Let us now repeat the same computation:

# Reset time and state.
ta.time = 0.
ta.state[:] = [0., 1.]

%time ta.propagate_until(0.01, c_output=True)
CPU times: user 1.04 ms, sys: 5 μs, total: 1.04 ms
Wall time: 909 μs
(<taylor_outcome.time_limit: -4294967299>,
 inf,
 0.0,
 1,
 C++ datatype: double
 Direction   : forward
 Time range  : [0, 0.01)
 N of steps  : 1,
 None)

We can see how the runtime has again drastically decreased thanks to the fact that the code for the evaluation of the continuous output had already been compiled earlier.

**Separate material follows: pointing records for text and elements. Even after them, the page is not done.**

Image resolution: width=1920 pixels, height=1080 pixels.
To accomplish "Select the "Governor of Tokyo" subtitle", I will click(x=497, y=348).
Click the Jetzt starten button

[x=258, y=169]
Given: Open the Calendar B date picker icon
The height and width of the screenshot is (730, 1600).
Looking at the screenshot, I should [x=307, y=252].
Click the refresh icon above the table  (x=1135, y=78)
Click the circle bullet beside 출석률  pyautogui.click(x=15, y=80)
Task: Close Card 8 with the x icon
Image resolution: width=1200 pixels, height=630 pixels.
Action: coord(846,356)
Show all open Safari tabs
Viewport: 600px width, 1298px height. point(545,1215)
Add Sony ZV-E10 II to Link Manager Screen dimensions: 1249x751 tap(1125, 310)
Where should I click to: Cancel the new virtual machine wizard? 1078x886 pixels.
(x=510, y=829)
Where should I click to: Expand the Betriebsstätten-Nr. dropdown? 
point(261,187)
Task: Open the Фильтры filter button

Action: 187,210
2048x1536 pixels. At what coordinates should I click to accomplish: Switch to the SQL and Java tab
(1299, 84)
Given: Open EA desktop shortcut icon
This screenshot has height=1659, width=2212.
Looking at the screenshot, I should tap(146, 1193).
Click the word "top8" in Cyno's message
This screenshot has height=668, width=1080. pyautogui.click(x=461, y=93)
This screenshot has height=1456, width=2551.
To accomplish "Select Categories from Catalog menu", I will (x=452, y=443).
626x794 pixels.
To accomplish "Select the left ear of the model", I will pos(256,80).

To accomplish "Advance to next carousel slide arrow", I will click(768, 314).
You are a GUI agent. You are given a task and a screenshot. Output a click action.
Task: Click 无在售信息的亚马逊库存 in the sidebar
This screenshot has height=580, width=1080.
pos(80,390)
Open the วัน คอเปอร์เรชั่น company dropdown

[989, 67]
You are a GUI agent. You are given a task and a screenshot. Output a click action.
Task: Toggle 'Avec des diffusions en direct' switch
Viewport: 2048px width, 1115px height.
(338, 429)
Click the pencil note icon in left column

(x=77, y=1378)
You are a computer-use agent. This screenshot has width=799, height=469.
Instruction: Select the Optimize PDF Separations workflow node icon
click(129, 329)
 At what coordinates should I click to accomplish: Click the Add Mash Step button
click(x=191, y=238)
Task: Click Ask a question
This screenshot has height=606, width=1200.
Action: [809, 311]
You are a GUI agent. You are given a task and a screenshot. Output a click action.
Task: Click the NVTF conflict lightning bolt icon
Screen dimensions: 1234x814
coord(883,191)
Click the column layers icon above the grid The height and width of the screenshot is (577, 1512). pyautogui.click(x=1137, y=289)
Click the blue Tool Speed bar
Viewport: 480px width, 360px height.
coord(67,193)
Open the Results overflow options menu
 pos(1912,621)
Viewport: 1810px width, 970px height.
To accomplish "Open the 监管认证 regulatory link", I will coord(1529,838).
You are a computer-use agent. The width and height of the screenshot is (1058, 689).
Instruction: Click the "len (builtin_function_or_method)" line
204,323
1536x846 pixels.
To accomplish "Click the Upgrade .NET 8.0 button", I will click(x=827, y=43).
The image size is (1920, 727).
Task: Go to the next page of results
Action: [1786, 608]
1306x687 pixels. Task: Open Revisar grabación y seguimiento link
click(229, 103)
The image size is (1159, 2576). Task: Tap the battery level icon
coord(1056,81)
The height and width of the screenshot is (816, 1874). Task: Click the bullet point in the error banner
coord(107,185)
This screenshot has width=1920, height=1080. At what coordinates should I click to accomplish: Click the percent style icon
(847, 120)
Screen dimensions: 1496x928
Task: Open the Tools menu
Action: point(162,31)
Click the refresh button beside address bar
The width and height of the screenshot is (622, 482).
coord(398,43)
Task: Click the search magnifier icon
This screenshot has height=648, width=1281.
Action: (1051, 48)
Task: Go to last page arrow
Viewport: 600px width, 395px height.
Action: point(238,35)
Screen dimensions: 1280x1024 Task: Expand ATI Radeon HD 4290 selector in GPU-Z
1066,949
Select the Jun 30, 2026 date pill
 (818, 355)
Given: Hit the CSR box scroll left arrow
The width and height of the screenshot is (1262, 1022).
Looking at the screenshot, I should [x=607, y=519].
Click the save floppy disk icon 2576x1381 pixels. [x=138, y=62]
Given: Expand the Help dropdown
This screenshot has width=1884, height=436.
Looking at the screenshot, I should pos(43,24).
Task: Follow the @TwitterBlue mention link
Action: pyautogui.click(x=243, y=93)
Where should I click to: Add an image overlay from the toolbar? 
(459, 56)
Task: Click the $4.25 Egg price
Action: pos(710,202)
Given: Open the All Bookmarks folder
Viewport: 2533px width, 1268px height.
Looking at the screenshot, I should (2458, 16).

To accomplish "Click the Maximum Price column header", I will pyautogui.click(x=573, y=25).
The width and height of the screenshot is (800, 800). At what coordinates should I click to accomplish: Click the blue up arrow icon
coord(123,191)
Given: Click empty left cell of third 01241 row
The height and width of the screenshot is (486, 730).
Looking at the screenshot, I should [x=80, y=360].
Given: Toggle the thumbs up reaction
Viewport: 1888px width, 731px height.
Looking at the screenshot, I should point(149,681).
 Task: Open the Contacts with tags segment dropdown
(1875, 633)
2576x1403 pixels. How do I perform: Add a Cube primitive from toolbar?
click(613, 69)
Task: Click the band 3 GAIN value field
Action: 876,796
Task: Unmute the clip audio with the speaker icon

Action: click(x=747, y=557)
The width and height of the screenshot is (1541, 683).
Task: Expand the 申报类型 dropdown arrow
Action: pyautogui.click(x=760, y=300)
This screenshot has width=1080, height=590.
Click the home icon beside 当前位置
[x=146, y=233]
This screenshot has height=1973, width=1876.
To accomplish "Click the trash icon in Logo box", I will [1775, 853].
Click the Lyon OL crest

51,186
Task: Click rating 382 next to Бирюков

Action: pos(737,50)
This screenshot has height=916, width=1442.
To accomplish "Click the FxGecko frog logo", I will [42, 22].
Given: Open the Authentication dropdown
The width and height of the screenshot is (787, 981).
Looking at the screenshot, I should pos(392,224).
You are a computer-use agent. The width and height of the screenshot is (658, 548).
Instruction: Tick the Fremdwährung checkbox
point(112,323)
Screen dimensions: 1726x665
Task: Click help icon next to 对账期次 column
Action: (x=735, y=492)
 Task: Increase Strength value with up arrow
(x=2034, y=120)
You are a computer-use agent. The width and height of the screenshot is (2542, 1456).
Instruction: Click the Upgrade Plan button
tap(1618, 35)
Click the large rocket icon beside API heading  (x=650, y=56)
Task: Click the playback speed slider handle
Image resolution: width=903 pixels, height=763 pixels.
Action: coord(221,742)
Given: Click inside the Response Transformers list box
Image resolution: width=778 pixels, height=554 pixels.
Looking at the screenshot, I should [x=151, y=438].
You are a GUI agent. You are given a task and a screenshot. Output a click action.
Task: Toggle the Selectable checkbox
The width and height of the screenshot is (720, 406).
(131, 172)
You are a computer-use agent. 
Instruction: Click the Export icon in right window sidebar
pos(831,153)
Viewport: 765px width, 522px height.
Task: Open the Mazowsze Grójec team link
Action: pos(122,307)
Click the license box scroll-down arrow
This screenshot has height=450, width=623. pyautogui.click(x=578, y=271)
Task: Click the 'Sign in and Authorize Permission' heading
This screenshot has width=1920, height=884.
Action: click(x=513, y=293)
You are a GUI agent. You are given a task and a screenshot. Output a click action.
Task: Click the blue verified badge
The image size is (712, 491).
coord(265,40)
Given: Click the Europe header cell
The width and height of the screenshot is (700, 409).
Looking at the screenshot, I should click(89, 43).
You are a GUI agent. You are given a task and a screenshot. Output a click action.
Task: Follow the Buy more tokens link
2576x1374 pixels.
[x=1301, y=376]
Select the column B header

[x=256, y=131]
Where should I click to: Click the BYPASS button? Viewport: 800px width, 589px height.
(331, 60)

Functions to query and interact with the cache are available as static methods of the llvm_state class. For instance, we can fetch the current cache size:

f"Current cache size: {hy.llvm_state.memcache_size} bytes"
'Current cache size: 130298 bytes'

By default, the maximum cache size is set to 2GB:

f"Current cache limit: {hy.llvm_state.memcache_limit} bytes"
'Current cache limit: 2147483648 bytes'

If the cache size exceeds the limit, items in the cache are removed following a least-recently-used (LRU) policy. The cache limit can be changed at will:

# Set the maximum cache size to 1MB.
hy.llvm_state.memcache_limit = 1024*1024

f"New cache limit: {hy.llvm_state.memcache_limit} bytes"
'New cache limit: 1048576 bytes'

The cache can be cleared:

# Clear the cache.
hy.llvm_state.clear_memcache()

f"Current cache size: {hy.llvm_state.memcache_size} bytes"
'Current cache size: 0 bytes'

All the methods and attributes to query and interact with the cache are thread-safe.

Note that in multi-processing scenarios (e.g., in process-based ensemble propagations) each process gets its own cache, and thus any custom cache setup (e.g., changing the default cache limit) needs to be performed in each and every process.